CAMPAIGN 2012

New Gingrich Food-Stamp Comment Draws Controversy

Updated: January 5, 2012 | 9:51 p.m.
January 5, 2012 | 6:29 p.m.

Already under fire for labeling President Obama "the food-stamp president," Newt Gingrich on Thursday touched off further controversy for declaring he would visit the NAACP and explain to the organization why African-Americans should "not be satisfied with" food stamps.

The former House speaker's remarks came in the wake of Rick Santorum's earlier comment in which he appeared to single out African-Americans as recipients of federal aid -- a statement that an NAACP official declared "inaccurate and outrageous." Santorum has denied he was singling out blacks.

Gingrich, in a variation of a line he has used in other recent speeches, said in New Hampshire, "I’m prepared, if the NAACP invites me, I’ll go to their convention and talk about why the African-American community should demand paychecks and not be satisfied with food stamps."

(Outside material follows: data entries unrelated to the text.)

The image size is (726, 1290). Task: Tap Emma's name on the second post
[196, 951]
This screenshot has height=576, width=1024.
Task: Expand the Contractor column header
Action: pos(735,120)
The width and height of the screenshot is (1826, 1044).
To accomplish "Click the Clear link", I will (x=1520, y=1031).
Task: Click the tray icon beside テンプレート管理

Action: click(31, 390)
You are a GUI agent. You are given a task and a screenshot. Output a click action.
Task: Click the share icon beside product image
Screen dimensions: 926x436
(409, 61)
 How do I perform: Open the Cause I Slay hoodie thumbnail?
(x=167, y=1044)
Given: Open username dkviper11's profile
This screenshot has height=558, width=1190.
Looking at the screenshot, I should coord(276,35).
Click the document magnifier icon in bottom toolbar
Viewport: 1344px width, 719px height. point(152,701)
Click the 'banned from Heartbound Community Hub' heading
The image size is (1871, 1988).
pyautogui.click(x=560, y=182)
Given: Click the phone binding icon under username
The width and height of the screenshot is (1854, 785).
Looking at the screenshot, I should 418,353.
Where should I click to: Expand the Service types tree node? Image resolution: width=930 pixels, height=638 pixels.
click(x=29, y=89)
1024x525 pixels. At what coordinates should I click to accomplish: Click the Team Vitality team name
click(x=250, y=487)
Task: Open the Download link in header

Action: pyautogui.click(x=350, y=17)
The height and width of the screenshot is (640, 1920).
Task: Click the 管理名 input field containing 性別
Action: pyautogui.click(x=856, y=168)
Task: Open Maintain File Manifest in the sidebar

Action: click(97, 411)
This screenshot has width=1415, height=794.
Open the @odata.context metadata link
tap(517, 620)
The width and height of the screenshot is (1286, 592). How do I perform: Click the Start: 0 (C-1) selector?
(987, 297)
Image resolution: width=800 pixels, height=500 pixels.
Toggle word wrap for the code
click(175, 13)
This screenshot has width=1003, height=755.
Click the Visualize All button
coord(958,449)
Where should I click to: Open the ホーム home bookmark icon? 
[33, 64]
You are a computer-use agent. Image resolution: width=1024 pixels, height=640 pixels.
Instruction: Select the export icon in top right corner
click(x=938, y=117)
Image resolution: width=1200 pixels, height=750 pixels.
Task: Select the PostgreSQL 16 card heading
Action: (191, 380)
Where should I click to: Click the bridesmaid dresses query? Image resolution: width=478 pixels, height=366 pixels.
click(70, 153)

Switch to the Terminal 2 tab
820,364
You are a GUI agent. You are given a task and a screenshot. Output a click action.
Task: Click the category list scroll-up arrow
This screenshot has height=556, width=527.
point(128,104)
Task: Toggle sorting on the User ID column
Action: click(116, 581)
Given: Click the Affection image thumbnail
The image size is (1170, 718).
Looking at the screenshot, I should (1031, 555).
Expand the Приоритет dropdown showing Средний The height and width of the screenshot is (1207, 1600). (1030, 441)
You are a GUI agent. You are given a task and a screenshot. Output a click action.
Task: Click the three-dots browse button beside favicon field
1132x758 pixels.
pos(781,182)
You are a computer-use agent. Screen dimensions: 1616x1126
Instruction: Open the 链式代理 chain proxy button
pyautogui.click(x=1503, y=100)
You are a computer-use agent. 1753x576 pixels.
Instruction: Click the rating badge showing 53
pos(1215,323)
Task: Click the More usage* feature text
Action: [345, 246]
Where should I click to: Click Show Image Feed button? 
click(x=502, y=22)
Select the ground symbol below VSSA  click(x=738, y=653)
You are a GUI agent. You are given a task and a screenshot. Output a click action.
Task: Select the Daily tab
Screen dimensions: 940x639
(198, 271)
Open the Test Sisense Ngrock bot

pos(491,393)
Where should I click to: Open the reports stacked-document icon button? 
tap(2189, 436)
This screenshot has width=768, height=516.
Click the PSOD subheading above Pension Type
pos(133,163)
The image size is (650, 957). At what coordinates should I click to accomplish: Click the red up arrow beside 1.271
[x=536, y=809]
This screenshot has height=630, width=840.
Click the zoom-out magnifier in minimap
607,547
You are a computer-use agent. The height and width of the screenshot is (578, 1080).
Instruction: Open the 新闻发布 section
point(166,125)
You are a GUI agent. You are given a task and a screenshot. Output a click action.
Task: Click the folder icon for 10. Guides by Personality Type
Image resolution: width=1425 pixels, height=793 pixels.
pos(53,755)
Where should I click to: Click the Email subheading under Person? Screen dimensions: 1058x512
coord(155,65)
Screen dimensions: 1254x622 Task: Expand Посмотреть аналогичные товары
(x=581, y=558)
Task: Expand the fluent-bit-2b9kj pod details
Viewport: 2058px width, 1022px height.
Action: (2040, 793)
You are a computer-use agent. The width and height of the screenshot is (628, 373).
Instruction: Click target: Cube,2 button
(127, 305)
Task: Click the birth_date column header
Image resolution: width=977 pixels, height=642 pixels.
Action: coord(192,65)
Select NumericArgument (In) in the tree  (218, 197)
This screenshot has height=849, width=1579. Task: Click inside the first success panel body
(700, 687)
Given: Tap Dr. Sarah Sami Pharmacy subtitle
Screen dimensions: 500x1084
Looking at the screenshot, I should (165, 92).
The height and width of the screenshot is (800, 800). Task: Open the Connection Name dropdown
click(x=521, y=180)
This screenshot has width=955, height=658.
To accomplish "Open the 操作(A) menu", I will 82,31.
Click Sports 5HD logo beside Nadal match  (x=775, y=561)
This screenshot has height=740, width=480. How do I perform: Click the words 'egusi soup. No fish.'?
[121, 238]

"And I’ll go to them and explain a brand new Social Security opportunity for young people, which would be particularly good for African-American males because they are the group that gets the smallest return on Social Security because they have the shortest life span. And under Social Security today, you don’t build up an estate," Gingrich said.

The NAACP offered no immediate comment on the former House speaker's remarks. But on the website YourBlackWorld,com, political analyst and commentator Boyce Watkins wrote: "I’m not sure where Gingrich is getting his perception of the black experience in America. I’ve never asked for a welfare check in my life, and neither have most of my friends."

His comments also prompted the left-leaning Center for American Progress to write on its ThinkProgress blog: "Not only is his perception of food-stamp beneficiaries prejudicial, it’s false."

The center noted that whites comprise the majority of people who participate in the food-stamp program, formally called the Supplemental Nutrition Assistance Program. Most of the participants, it added, are also either children or senior citizens.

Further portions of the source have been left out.